Depois que os escândalos na prisão de Abu Ghraib mostraram o quanto os EUA faziam a festa e o bolo e curtiam muito, e envoltos todos no nevoeiro da guerra, sunitas e xiitas, simultaneamente, decidiram lutar contra a ocupação (os curdos pouco se incomodaram); e um grupo ligado à al-Qaeda encontrou a brecha de que precisava e pôs-se a explorá-la no seio da população sunita minoritária.

Apesar de, naquele momento, o grupo terrorista ter sido neutralizado, mediante várias missões de punição das Forças de Operações Especiais que incineraram vários líderes da al-Qaeda e de muitos sacos de dinheiro distribuídos entre as tribos sunitas, especialistas da inteligência dos EUA temem que, hoje, a al-Qaeda esteja ressurgindo no Iraque.

A ocupação norte-americana no Iraque também criou dificuldades extras, que minaram a capacidade dos EUA para fabricarem uma narrativa convincente do apoio dos EUA aos levantes da Primavera Árabe no início de 2011 – que surgiram em momento em que os EUA dormiam ao volante e pegaram-nos de calças curtas.

No final, o Pentágono foi chutado, esperneando e aos gritos, para fora das bases em território iraquiano, pelo governo iraquiano. Por todo o país, o fechamento daqueles preciosos postos, no que deveria ser um sempre crescente Império das Bases dos EUA, foi assinado num encontro a portas fechadas, sem alarido, durante o qual militares dos EUA e do Iraque assinaram documentos que dão ao Iraque o controle legal sobre as bases; em seguida, apertaram-se as mãos como ordena o protocolo e separaram-se rapidamente, sem que qualquer dos lados conseguisse disfarçar completamente o desprezo que todos sentiam, uns pelos os outros.

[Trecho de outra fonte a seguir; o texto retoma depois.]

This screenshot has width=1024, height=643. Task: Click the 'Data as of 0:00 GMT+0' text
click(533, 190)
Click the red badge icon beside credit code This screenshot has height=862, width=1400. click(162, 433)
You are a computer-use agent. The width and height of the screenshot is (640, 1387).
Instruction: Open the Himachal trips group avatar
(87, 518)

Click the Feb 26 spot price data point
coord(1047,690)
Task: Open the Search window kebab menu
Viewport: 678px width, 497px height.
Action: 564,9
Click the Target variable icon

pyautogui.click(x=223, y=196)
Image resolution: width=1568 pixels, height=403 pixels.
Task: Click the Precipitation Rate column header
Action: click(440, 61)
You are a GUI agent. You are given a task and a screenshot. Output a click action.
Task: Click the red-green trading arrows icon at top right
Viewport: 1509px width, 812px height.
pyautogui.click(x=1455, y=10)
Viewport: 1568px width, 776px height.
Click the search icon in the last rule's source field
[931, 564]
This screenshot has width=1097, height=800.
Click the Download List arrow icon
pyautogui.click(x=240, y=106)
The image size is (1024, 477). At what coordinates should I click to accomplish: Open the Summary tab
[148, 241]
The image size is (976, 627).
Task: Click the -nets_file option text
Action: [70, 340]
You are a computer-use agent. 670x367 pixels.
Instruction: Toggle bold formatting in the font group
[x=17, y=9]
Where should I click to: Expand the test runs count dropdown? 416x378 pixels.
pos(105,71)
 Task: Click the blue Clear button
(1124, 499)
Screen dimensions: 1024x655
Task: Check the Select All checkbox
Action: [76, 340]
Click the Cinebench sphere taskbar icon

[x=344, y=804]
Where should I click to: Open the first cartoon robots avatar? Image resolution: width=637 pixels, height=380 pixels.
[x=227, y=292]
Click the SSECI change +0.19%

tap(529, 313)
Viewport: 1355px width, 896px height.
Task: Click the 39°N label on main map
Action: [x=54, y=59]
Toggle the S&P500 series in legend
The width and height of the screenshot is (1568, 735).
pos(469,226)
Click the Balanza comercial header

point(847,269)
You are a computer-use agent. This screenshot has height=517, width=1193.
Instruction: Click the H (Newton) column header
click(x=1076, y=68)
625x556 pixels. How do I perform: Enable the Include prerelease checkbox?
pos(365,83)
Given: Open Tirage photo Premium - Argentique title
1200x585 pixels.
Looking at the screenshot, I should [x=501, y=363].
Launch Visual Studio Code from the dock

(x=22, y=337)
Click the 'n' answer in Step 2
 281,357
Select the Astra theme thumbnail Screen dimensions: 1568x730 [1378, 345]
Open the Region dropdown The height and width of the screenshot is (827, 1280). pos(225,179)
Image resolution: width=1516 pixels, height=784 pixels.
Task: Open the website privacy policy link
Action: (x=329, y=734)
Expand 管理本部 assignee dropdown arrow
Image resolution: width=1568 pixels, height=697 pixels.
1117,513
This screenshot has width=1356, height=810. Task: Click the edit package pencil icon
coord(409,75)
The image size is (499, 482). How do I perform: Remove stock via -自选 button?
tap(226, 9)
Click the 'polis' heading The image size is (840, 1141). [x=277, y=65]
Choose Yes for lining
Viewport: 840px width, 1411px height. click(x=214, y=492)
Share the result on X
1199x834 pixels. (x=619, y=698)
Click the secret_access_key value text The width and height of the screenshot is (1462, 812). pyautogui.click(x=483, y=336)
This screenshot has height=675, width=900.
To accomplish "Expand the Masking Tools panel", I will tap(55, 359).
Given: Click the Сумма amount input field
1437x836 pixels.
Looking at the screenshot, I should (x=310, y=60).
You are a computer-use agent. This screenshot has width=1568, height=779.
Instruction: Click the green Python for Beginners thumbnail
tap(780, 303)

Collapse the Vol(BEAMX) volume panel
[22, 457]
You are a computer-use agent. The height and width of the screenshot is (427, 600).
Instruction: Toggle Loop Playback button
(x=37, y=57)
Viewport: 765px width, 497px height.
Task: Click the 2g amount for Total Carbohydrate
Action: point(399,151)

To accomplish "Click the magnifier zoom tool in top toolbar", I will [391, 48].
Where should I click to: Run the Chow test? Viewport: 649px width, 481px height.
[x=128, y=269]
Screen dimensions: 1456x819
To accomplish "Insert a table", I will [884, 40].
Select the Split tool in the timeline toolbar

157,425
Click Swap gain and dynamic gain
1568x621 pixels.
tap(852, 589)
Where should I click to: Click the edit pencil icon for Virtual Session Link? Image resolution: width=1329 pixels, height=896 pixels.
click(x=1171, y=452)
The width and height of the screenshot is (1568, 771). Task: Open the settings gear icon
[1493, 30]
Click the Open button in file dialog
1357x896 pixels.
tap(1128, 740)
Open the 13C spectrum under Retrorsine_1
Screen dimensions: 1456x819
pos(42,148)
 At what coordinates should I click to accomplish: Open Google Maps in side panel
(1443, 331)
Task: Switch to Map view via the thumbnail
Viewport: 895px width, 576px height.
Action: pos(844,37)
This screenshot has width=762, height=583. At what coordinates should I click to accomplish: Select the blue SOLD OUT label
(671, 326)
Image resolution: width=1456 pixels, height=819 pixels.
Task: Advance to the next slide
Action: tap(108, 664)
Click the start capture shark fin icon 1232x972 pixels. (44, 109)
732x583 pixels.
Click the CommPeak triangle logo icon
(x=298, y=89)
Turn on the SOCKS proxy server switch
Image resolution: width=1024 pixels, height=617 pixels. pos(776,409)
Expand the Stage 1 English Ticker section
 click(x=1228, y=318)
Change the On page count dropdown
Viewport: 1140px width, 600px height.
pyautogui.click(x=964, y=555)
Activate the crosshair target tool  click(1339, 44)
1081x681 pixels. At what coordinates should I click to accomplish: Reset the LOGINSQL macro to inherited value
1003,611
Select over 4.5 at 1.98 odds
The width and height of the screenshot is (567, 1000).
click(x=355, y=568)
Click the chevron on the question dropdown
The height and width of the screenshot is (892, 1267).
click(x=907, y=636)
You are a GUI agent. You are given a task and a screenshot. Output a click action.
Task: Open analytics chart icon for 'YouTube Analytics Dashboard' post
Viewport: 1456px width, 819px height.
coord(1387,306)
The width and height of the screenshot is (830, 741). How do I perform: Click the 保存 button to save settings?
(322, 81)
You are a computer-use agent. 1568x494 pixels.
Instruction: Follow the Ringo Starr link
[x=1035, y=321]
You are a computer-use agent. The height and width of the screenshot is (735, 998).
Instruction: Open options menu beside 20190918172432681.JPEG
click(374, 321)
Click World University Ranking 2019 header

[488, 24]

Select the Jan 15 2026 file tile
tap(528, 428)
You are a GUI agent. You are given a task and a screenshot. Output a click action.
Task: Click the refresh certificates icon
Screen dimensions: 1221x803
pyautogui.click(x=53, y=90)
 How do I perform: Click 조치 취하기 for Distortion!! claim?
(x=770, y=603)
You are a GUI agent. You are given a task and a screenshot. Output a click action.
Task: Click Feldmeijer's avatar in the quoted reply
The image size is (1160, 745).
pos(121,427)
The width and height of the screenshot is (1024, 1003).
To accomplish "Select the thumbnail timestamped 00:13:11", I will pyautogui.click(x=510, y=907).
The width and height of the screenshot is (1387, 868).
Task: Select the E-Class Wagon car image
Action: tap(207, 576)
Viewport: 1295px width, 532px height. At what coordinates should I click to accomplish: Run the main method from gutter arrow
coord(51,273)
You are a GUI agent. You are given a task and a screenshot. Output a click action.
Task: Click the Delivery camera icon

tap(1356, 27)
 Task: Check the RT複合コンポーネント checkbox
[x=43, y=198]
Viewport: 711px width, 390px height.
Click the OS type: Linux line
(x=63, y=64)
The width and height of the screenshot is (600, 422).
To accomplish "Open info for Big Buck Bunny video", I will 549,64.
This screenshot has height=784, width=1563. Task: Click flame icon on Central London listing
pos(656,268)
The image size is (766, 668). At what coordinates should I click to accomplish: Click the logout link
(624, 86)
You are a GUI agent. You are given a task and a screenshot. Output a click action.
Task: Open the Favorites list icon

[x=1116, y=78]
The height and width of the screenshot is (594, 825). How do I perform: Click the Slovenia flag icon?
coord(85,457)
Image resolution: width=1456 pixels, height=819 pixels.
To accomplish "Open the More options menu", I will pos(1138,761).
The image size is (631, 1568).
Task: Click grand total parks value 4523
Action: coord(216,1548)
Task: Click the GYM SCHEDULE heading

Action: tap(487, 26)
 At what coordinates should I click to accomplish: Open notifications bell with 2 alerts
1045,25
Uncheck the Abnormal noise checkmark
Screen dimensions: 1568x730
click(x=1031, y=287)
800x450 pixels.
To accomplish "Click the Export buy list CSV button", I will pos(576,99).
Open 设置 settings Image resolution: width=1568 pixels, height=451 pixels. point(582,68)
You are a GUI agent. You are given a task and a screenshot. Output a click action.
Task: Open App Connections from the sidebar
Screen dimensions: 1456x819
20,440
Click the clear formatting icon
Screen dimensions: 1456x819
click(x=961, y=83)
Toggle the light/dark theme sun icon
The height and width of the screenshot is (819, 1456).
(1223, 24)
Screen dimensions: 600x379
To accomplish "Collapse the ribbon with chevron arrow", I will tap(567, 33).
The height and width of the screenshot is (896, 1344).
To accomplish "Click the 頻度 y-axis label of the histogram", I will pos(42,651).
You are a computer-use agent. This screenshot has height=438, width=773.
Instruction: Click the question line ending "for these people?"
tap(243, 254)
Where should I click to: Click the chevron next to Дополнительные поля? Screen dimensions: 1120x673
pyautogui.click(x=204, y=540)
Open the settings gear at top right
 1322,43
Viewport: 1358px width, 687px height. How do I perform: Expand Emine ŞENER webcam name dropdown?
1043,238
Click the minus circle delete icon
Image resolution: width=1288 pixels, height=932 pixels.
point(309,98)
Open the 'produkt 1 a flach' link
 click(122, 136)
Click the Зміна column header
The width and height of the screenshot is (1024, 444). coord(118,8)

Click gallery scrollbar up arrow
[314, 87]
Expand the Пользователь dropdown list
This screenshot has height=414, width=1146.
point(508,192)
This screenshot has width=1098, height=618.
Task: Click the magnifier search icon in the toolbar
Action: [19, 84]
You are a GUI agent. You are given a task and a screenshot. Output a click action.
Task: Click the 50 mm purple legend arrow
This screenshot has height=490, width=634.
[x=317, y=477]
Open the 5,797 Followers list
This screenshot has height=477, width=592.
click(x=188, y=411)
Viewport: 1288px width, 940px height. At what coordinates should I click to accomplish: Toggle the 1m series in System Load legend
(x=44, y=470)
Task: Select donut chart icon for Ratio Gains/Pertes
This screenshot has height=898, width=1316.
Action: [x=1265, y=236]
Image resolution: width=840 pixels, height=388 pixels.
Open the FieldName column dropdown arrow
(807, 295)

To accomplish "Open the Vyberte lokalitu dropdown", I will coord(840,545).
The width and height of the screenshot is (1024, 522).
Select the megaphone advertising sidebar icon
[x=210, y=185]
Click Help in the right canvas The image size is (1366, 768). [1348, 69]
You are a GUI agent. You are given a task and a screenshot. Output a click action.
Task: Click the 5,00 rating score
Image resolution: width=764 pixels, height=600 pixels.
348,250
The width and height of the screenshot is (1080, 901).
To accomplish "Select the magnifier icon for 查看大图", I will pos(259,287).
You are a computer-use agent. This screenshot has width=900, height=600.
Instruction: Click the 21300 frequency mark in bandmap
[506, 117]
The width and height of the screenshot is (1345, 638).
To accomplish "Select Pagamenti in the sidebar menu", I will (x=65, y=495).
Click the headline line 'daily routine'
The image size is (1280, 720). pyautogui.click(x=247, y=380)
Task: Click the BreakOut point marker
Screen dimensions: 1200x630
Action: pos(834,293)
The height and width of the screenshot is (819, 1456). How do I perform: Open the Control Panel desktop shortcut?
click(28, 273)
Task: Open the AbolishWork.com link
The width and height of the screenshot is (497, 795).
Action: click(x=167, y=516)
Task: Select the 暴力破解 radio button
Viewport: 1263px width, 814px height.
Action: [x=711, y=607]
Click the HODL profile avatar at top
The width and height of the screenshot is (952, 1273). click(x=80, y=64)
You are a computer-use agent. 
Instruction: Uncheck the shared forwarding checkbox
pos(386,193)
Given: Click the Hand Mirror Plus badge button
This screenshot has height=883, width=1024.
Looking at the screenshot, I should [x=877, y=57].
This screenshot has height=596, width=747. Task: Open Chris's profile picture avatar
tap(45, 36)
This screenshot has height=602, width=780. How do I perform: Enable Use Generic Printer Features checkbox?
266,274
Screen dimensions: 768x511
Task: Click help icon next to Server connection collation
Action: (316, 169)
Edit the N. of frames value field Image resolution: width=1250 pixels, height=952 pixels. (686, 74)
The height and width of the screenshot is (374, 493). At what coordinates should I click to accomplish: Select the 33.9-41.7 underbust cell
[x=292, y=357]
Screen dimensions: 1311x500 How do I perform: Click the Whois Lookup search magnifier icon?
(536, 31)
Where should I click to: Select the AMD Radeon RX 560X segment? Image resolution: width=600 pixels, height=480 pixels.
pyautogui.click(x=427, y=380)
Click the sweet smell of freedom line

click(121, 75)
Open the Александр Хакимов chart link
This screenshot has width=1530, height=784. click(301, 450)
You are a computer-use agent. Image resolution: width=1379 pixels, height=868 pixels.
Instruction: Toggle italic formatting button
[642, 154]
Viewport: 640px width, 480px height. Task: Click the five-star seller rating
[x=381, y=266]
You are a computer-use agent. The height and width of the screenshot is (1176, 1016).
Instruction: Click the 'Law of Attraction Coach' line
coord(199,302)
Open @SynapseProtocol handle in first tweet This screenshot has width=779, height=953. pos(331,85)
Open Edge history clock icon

O Chefe do Comando do Estado-Maior dos EUA, General Martin E. Dempsey, do exército, foi duas vezes comandante da forças norte-americanas no Iraque desde a invasão, em 2003. Durante a cerimônia, Dempsey observou que só voltará ao Iraque, quando for convidado.

Contatados para esse artigo, iraquianos que queimavam bandeiras dos EUA em Fallujah – cidade que foi destruída pelos EUA no final de 2004, na operação para “salvá-la” – disseram, sem que nada lhes fosse perguntado, que Dempsey que espere sentado, para não cansar.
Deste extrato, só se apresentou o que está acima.